In the early days of the Internet, we had giants that seemed to be impenetrable; however, as we all learned, they each had an achilles heel. Here are a few notable examples:
What it was/is: AOL has a long history on the internet, being one of the first companies to really get people online.
Throughout its lifetime, it has been involved with a number of high profile acquisitions, perhaps the largest of which was the 1999 acquisition of the Netscape Communications Corporation. Netscape was known to many as the leading technology in web browsing, and had developed a number of complementary solutions that allowed for a rich suite of internet tools. During its peak years, AOL had 34 million members and was worth $200 billion.
What happened?: In February 2008, Jeff Bewkes, the CEO of Time Warner – announced that the company’s intention to split AOL’s web access and advertising businesses in two. There is a possibility of selling the web access division at a later date – which means that the once-great AOL internet access services became practically helpless. The lesson learned is that companies which deal with ever-developing technologies need to stay abreast of not only the technologies, but the latest developments in terms of the mood of the subscribers.
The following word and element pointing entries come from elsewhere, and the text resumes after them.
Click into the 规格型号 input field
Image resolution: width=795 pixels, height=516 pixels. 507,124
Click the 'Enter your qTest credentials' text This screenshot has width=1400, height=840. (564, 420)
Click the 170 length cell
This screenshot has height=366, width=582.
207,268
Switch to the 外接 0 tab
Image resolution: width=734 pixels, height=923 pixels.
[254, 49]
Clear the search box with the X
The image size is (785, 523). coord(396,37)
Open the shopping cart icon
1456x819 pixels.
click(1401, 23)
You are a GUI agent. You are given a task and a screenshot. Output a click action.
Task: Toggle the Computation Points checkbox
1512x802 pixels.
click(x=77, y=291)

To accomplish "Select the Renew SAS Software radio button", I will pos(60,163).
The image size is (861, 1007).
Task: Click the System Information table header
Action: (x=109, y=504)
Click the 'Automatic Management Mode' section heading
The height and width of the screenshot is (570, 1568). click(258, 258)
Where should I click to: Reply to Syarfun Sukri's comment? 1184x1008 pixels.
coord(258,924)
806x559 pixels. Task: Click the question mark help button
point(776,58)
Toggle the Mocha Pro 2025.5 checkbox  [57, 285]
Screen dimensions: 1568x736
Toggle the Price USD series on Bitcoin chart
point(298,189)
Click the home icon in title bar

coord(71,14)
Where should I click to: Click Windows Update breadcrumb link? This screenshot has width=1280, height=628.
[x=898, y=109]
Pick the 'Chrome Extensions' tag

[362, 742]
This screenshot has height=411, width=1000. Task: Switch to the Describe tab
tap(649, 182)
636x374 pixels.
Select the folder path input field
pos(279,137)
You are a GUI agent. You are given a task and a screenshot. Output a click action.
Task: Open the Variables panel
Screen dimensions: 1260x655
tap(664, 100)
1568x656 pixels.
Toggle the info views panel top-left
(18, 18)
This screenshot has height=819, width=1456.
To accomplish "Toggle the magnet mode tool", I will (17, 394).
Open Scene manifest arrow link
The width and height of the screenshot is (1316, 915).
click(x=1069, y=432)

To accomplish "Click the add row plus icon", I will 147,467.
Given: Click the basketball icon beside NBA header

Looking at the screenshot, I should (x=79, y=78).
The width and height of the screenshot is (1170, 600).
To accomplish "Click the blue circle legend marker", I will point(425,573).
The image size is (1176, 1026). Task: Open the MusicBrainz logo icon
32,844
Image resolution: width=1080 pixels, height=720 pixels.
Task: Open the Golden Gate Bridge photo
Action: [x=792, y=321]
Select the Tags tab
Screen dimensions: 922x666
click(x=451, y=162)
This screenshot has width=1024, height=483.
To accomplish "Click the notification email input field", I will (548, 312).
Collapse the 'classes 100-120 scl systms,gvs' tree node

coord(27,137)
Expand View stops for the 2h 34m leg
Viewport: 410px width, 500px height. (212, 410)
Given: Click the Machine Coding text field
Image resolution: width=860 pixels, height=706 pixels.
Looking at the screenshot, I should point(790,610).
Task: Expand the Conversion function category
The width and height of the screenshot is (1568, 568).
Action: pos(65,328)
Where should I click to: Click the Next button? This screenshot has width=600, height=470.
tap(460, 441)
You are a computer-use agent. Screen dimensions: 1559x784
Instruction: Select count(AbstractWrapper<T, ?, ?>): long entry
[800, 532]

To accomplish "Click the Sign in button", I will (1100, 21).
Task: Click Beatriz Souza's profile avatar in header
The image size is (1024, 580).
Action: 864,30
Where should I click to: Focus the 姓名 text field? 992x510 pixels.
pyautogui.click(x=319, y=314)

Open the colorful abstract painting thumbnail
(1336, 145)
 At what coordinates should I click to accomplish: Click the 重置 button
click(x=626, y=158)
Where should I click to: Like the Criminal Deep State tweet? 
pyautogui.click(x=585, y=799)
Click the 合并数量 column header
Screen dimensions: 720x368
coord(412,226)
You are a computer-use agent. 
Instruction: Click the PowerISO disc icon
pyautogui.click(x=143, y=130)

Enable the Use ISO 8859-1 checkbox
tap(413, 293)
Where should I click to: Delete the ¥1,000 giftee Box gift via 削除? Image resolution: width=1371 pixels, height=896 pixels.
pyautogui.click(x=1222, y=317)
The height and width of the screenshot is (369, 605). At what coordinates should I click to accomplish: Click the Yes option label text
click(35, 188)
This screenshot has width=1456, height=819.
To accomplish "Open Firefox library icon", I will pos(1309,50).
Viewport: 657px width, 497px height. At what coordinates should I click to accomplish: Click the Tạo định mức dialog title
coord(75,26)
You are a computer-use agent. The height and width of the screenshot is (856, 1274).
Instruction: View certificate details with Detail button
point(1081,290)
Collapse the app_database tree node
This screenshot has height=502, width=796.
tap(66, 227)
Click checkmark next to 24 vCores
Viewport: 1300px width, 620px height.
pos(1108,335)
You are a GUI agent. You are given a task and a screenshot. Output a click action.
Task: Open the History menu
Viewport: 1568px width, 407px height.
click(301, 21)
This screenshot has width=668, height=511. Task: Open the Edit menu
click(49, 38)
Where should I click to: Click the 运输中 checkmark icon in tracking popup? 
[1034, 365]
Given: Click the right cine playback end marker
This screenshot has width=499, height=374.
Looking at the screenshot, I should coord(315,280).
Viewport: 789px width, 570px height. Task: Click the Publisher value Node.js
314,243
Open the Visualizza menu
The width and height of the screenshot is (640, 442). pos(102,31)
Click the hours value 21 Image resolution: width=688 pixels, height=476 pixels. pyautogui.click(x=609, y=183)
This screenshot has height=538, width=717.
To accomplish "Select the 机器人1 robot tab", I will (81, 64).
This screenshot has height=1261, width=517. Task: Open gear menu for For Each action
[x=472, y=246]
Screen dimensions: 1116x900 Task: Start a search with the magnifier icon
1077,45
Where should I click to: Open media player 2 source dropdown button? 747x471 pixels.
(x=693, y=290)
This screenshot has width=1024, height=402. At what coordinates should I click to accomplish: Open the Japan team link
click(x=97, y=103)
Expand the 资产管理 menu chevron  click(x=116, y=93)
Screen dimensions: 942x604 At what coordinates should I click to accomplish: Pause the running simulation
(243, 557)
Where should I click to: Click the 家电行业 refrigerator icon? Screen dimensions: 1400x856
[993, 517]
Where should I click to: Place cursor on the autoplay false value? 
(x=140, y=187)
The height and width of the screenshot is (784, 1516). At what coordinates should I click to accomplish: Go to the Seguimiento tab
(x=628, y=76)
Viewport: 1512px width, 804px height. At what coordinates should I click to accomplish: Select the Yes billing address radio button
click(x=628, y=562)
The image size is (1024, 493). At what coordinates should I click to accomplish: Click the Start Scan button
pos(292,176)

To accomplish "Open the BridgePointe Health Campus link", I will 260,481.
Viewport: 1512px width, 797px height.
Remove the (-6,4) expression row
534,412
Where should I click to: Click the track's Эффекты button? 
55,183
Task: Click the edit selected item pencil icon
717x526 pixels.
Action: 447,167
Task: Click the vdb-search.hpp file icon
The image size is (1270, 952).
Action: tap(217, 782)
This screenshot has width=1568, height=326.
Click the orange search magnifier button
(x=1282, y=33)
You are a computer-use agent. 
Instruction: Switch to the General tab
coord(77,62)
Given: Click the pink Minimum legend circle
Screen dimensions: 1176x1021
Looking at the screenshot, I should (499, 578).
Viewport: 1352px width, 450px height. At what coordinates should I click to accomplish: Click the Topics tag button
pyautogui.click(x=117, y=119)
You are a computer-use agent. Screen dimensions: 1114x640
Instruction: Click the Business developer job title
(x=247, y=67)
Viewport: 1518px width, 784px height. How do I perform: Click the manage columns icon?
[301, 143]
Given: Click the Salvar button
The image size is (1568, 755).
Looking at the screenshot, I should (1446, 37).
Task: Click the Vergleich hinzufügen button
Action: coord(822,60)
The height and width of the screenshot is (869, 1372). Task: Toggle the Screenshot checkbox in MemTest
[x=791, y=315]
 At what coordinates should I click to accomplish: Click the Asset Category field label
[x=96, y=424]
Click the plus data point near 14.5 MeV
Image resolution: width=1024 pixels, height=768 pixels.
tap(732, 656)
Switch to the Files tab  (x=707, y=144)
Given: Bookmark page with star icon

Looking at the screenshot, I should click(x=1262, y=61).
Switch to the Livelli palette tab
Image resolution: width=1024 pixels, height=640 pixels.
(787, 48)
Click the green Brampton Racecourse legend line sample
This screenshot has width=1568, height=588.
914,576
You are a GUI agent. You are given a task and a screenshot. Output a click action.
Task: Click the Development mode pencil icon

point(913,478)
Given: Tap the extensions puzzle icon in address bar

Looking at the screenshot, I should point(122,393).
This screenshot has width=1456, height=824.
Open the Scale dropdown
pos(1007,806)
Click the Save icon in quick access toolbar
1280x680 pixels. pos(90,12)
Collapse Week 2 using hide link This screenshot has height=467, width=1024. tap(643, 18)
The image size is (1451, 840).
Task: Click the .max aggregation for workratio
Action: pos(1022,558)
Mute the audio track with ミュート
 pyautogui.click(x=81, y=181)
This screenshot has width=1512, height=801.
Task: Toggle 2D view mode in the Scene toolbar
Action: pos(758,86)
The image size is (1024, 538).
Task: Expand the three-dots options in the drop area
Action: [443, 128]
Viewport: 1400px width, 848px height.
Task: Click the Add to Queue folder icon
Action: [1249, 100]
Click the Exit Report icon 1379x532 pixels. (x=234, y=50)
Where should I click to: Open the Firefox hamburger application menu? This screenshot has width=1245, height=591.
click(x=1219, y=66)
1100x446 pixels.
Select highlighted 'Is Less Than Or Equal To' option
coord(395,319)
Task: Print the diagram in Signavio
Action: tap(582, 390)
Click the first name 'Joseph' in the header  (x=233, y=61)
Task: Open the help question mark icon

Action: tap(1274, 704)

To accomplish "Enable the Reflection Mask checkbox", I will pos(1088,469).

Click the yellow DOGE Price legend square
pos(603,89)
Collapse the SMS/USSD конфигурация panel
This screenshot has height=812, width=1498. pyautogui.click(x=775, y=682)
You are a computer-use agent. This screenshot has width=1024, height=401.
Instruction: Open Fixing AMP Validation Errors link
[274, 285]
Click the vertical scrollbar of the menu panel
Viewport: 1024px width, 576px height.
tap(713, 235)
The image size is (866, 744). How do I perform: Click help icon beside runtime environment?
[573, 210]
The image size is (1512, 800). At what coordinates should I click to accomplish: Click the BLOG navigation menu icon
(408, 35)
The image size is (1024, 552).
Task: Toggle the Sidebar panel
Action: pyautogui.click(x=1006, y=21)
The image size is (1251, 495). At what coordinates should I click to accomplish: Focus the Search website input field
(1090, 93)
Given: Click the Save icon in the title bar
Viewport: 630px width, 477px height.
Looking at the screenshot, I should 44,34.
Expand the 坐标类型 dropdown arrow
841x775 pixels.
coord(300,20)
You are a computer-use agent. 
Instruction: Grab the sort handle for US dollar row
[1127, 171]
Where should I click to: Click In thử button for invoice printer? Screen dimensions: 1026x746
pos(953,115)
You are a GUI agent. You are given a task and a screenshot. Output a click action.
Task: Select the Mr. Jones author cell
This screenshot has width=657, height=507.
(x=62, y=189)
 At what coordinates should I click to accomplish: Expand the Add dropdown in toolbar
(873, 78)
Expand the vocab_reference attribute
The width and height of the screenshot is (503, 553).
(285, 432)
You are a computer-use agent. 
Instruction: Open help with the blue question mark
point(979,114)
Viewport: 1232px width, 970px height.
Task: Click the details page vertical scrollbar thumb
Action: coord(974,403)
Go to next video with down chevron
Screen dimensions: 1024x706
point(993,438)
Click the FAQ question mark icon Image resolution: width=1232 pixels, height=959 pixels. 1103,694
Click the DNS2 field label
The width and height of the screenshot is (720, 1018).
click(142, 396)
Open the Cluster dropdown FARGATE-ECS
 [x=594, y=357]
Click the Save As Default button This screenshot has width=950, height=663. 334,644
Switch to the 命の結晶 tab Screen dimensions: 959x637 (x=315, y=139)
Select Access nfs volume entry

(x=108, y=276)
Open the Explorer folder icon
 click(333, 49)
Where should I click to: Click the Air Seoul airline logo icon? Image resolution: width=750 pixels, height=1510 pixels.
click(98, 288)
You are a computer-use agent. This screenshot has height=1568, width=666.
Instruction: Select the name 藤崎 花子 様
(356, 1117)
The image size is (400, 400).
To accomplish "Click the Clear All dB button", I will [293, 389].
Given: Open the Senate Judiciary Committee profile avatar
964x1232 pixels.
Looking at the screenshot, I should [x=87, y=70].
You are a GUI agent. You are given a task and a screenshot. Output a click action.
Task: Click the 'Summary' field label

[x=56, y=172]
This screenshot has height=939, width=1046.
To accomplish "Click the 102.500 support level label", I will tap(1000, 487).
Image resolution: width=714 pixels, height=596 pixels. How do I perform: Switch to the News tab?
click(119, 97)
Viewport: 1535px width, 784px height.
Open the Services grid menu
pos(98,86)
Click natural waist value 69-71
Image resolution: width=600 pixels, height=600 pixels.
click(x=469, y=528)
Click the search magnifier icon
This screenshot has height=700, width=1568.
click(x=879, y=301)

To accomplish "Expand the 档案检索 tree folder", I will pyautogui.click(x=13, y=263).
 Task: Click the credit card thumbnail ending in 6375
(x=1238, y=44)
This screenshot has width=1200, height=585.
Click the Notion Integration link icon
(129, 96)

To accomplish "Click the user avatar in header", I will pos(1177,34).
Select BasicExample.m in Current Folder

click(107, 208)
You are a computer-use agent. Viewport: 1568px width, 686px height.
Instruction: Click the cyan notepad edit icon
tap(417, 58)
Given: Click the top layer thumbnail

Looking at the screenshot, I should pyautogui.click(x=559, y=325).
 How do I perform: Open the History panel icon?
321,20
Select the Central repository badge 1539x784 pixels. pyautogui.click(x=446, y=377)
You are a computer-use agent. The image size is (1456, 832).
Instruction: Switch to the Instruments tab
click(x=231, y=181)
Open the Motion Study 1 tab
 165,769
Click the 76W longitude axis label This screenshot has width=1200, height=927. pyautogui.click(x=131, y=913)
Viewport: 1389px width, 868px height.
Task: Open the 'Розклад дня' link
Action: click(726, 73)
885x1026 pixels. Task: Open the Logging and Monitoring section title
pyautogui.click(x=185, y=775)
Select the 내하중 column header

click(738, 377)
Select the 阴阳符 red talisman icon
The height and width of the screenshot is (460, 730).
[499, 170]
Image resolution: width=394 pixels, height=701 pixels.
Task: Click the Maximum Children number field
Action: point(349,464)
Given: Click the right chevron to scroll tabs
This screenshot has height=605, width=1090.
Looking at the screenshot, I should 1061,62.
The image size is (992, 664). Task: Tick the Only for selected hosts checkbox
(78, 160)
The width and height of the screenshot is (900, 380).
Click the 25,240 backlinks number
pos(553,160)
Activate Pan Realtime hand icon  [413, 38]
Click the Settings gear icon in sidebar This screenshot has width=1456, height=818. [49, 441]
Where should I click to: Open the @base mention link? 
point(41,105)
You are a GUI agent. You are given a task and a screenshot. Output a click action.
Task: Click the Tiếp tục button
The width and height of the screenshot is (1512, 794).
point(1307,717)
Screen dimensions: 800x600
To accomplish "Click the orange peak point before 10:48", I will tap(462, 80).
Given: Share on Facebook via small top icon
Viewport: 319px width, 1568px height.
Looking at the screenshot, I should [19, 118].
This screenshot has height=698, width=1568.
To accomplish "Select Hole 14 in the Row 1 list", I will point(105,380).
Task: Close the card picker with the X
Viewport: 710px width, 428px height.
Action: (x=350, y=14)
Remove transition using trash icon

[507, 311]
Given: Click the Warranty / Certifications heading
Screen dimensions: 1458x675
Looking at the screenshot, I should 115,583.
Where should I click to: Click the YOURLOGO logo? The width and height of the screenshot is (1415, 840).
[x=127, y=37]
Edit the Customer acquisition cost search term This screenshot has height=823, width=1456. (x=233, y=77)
Otherwise, when you combine the changes in applied science with other, more subjective, factors, your once-great company will suffer under the duress.
What it was: Dominant search engine for 10 years at the AskJeeves.com web site.
What happened?: The Ask Jeeves search engine for over 10 years now, but many Internet novices found the AskJeeves.com domain name name easy to mistyped. At one point, Jeeves was proclaimed to be the most often misspelled search engine on the Internet (Wordtracker reports that the misspelling “Geeves” still gets thousands of queries each day). In 2001 the company shortened its name and did away with its butler mascot to merely become “Ask.com.” When you just ask Jeeves a question these days you actually aren’t asking “Jeeves” anything. What you ARE doing is using a powerful search engine that built its name and reputation on delivering answers to questions asked in natural, everyday language. The other main difference–and one Ask hopes will make it stand out from the crowd–is its stance on ads. The message was clear: Fewer ads displayed above search results reinforces the company’s commitment as a serious search engine.
What it was: Netscape was the original web browser (like your Internet Explorer or Firefox of today).
Netscape advertised that “the web is for everyone” and stated one of its goals as to “level the playing field” among operating systems by providing a consistent internet viewing experience across them. The Netscape (web-internet) browser interface was identical on any operating system.
What happened: Netscape’s web browser was once dominant in terms of usage share but lost most of that share to Internet Explorer. By the end of 2006, the usage share of Netscape browsers had fallen, from over 90% in the mid 1990s, to less than 1%. The Netscape brand is still extensively used by AOL. Some services currently offered under the Netscape brand, other than the web browser, include a discount Internet service provider and a popular social news website. In December 2007, AOL announced it would no longer be updating the Netscape browser.